Había reservado la lectura de El derecho de las cosas bellas para arrancar este viaje. El avión empezó a correr por la pista y yo abrí el libro. Sincronizados. En la primera página leí una frase de Emma Goldman que funciona casi como un manifiesto íntimo: «Quiero libertad, el derecho a expresarme por mí misma, el derecho de todos a las cosas bellas y radiantes». Los días siguientes volví a ella muchas veces, mientras caminaba por Copenhague.
El viaje ha terminado; el libro, no. Sigo en él y la ciudad sigue en mí. Han sido días de muchas emociones y sensaciones bellas, algunas de ellas ya imposibles de separar del lugar.
La primera noche dormimos en el recién inaugurado Hotel Hans, en una habitación abuhardillada con esas camas de capas mullidas en las que apetece desaparecer por unas horas. Al día siguiente, desayuno tardío y largo en Apotek 57 y visita obligada a Frama. Caminar sin urgencia por el centro histórico y serpentear los fríos canales. Una mezcla de tierra, luz y agua que compone el ADN de esta ciudad. La cena en Alle Tiders —precisa, delicada, acogedora, con un ambiente ideal— cerró el día con la sensación de que aquí comer también es una forma de ser y estar.

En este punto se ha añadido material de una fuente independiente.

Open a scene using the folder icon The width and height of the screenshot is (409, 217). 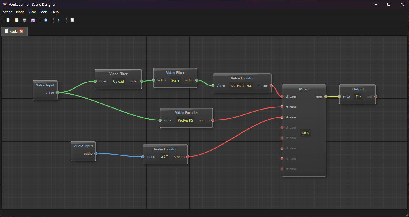17,20
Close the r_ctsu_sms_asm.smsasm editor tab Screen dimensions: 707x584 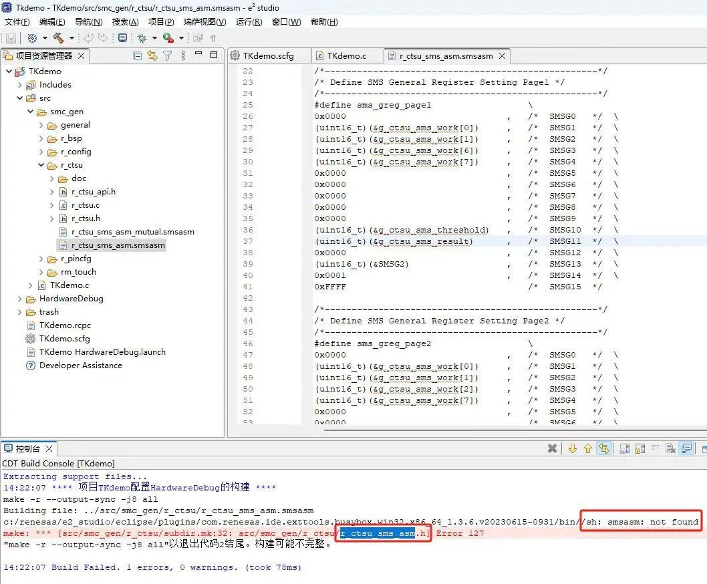[x=501, y=56]
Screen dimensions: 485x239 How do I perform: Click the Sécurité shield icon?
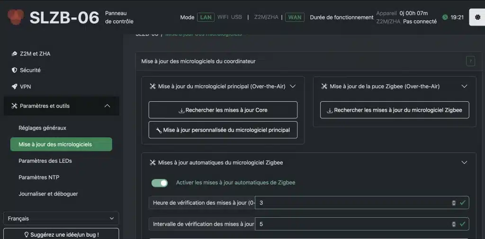tap(14, 70)
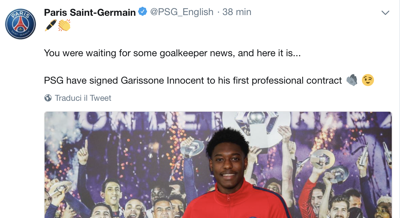
Task: Open the tweet's 38 min timestamp
Action: 237,12
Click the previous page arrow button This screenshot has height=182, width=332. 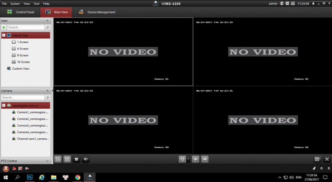[196, 159]
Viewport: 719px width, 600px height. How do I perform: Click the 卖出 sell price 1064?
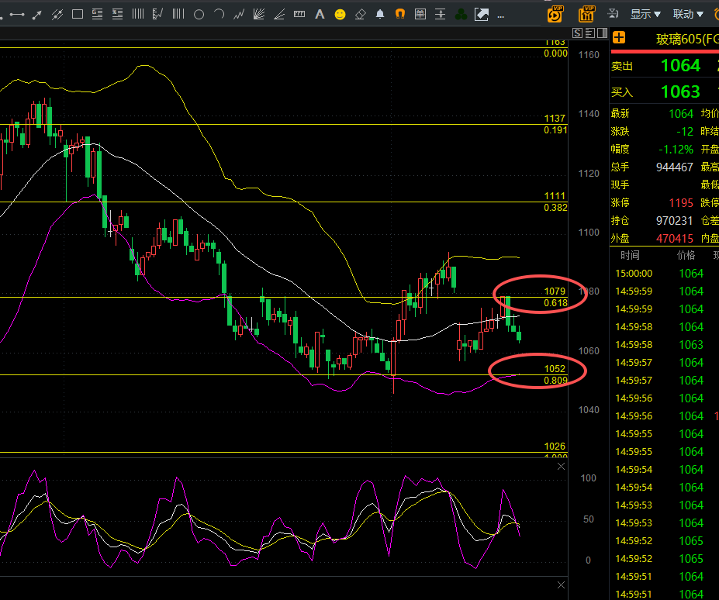(x=680, y=66)
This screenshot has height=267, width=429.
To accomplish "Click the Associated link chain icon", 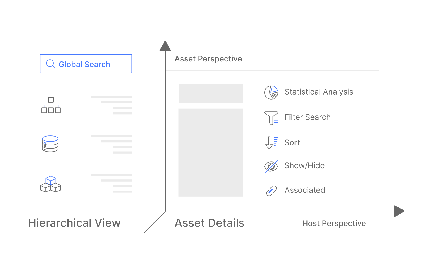I will [271, 191].
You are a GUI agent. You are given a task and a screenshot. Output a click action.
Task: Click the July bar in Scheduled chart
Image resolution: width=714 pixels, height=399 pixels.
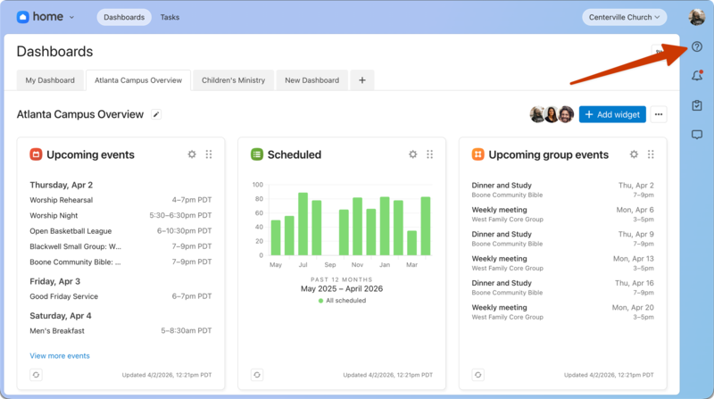tap(303, 224)
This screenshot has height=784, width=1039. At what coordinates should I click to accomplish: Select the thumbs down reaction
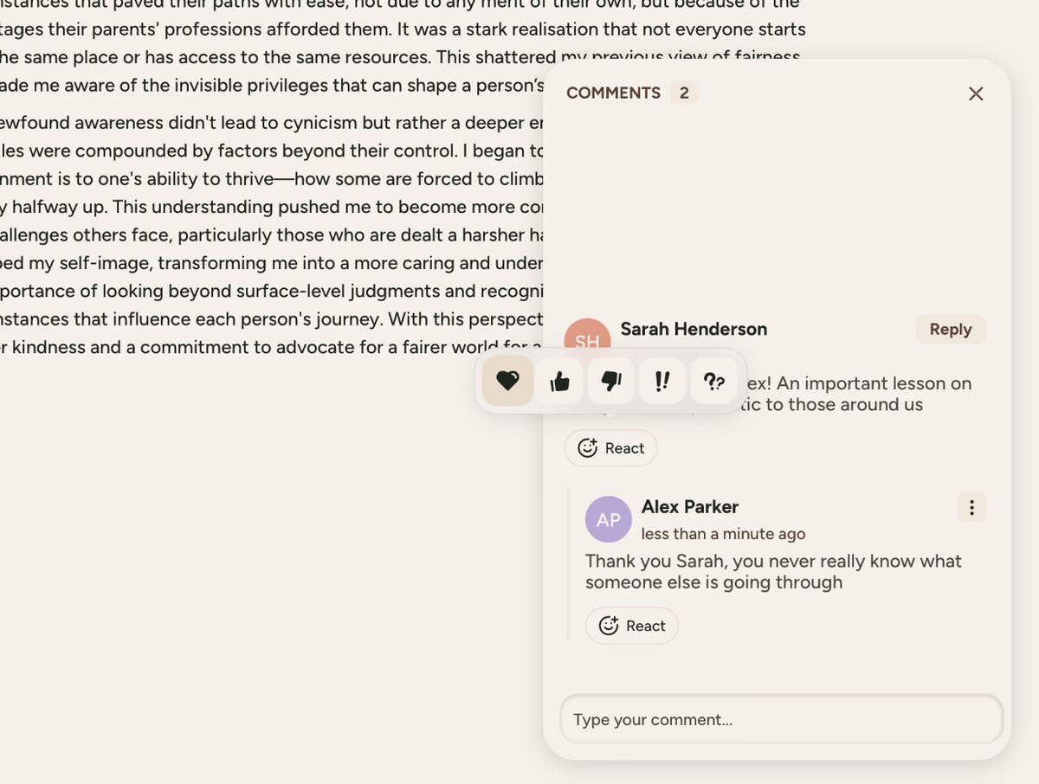click(611, 381)
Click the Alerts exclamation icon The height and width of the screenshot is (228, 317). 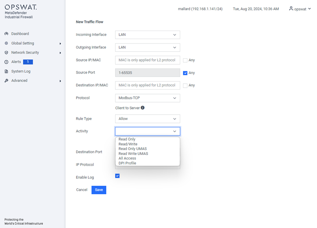pyautogui.click(x=6, y=62)
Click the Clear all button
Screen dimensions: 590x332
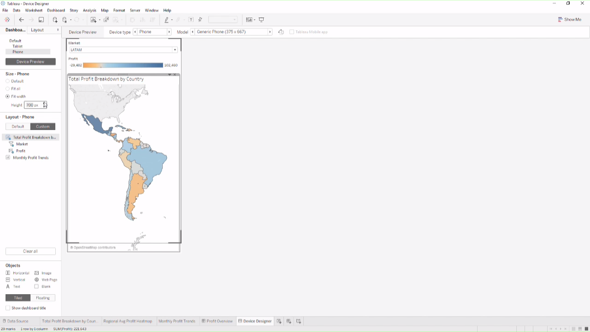[30, 251]
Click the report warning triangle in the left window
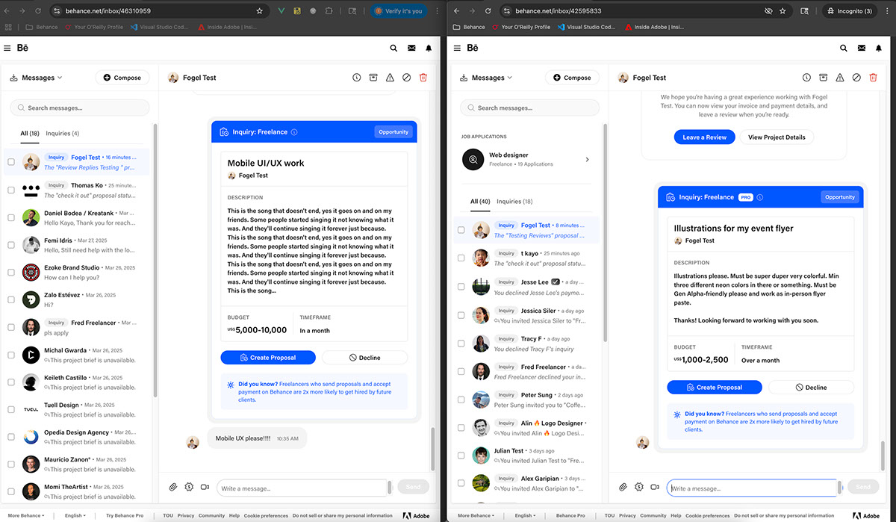Viewport: 896px width, 522px height. [x=390, y=78]
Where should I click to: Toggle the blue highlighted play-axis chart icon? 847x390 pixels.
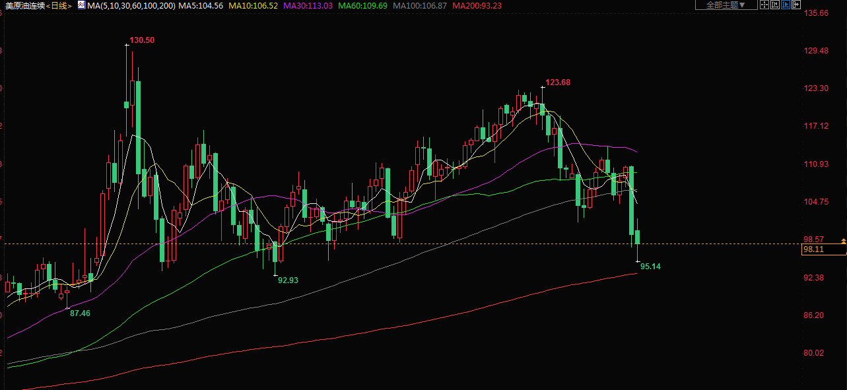tap(786, 5)
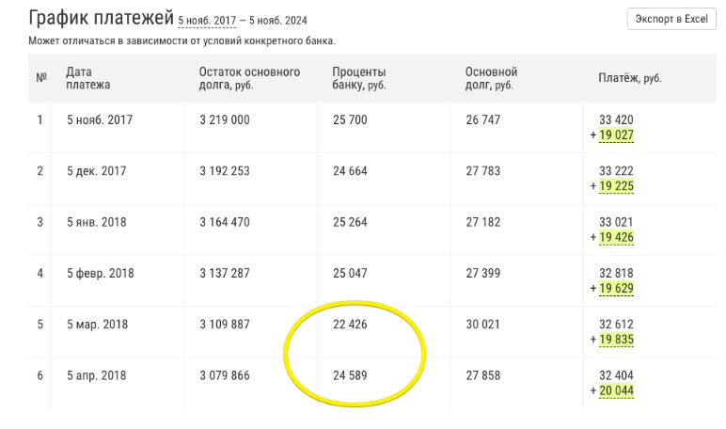Click the "Основной долг" column header

pyautogui.click(x=491, y=78)
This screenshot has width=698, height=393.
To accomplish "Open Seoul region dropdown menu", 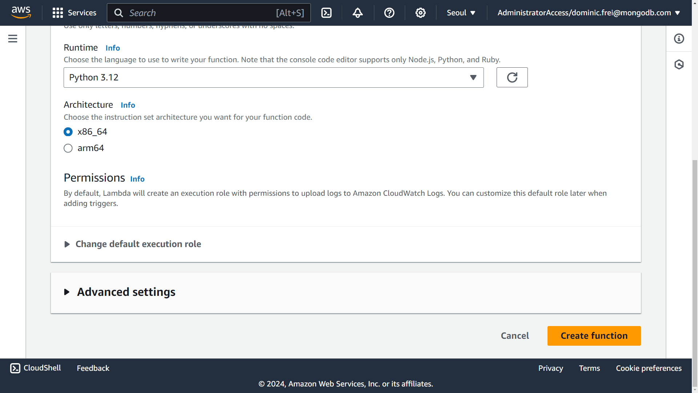I will (460, 13).
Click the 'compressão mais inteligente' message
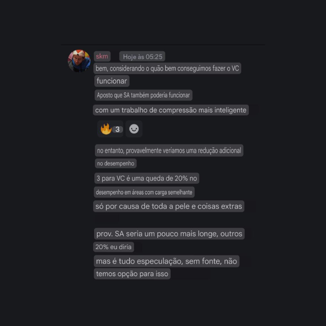Screen dimensions: 326x326 click(x=171, y=110)
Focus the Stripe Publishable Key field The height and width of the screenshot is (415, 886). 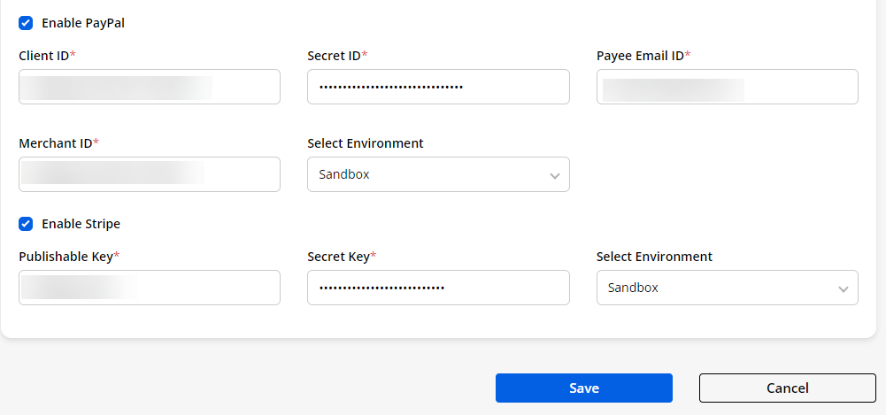(149, 288)
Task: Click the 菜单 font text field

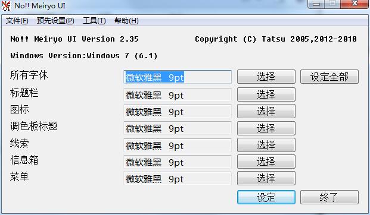Action: pyautogui.click(x=178, y=178)
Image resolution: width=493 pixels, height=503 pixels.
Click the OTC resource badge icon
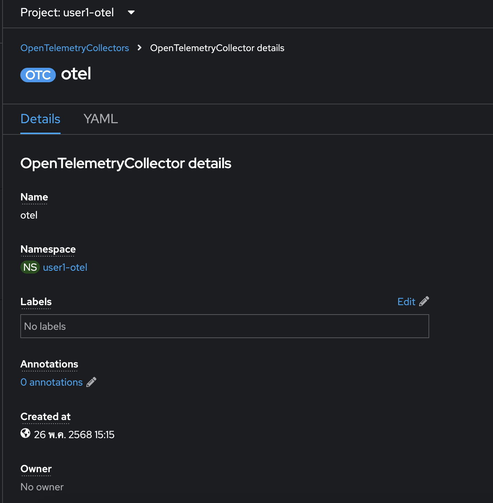[x=38, y=75]
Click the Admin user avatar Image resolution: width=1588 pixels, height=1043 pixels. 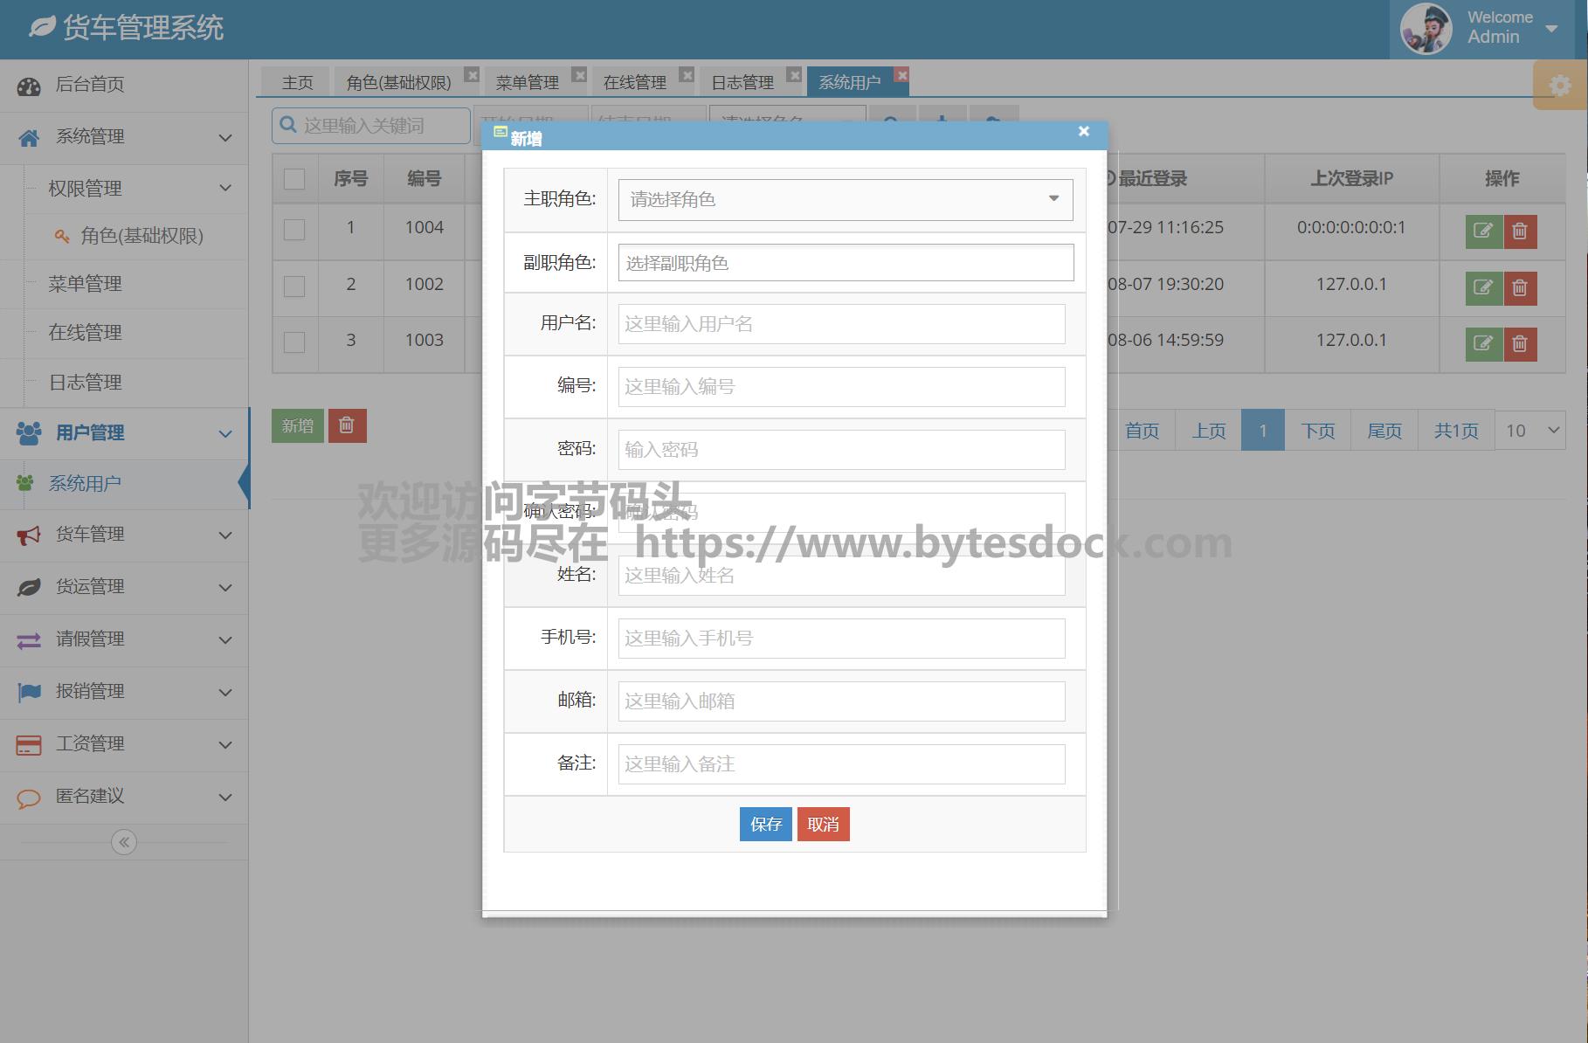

El domingo amanecimos en Audo Hotel, con un desayuno temprano en Amator, donde nos recibió Mati y su equipo. En Amator se reinterpreta y se eleva lo simple: una tortilla, un acompañamiento, una bebida, vinilos sonando y la luz temblorosa de las velas. Nada más. Nada menos. Después, escapamos de la ciudad para visitar el Museo Louisiana de Arte Moderno: una revelación. Pedí el mismo deseo varias veces: quedarme a vivir frente a ese gran ventanal abierto al lago, con un Giacometti como único habitante posible. Fuera, esculturas dispersas en el jardín, bruma y un horizonte desdibujado. Más tarde, vuelta a la urbe, una pausa tranquila en el Museo del Diseño, una bebida en su bar y, por la noche, Posh Jah, el nuevo izakaya contemporáneo de la ciudad. Producto impecable, bar de sake afinado y una experiencia que funciona como un viaje directo a Asia.


El lunes llegó demasiado rápido. Dormimos de nuevo en Audo, desayunamos en La Cabra —un cinnamon roll perfecto salido del mismo obrador— y seguimos hacia el Hotel Villa Copenhagen, donde la sostenibilidad no va de discursos sino de prácticas. Allí, en Rug, comimos lo que tanto habíamos esperado: su combo perfecto de pan, queso, huevo, mantequilla casera y mermelada. Y, aprovechando la temporada, cayó —por supuesto— un panettone tostado con helado. Aún sueño con esa cuña de gloria. Por la tarde, paseo por Christiania y alargamos hasta Noma Projects, el pequeño invernadero en formato café y tienda del ya (re)conocido mismo restaurante. Cerramos el viaje cenando y conversando con Philipp en Slurp, el culpable del mejor ramen de la ciudad: entrantes, encurtidos, ramen, cerveza propia y un local pequeño con una gran selección musical y una larga cola de espera.


No imaginé cuánto me llegaría a emocionar la ciudad en lo esencial. Una simple tortilla, la luz más cálida que recuerdo, el olor de una mezcla infinita de especias, pastas anudadas, envoltorios de fibras naturales, miles de hojas de ginkgo de papel hechas a mano. La belleza del equilibrio. Una ciudad dentro de otra, como una matrioska. Velas y más velas. La verdad a medias. Miniaturas de Giacometti y su ejército de mujeres. Aceitunas en copas metálicas. Mantos y capas de hiedra. La armonía entre el frío y la calidez.

Tanto fue así que, al aterrizar de vuelta, compré billetes para volver en primavera. Para ver otras luces en directo y moverme sin guantes. Con el paso de los días me doy cuenta de que esta ciudad no solo emociona, sino que te ordena por dentro. Y probablemente ahí resida su auténtica belleza.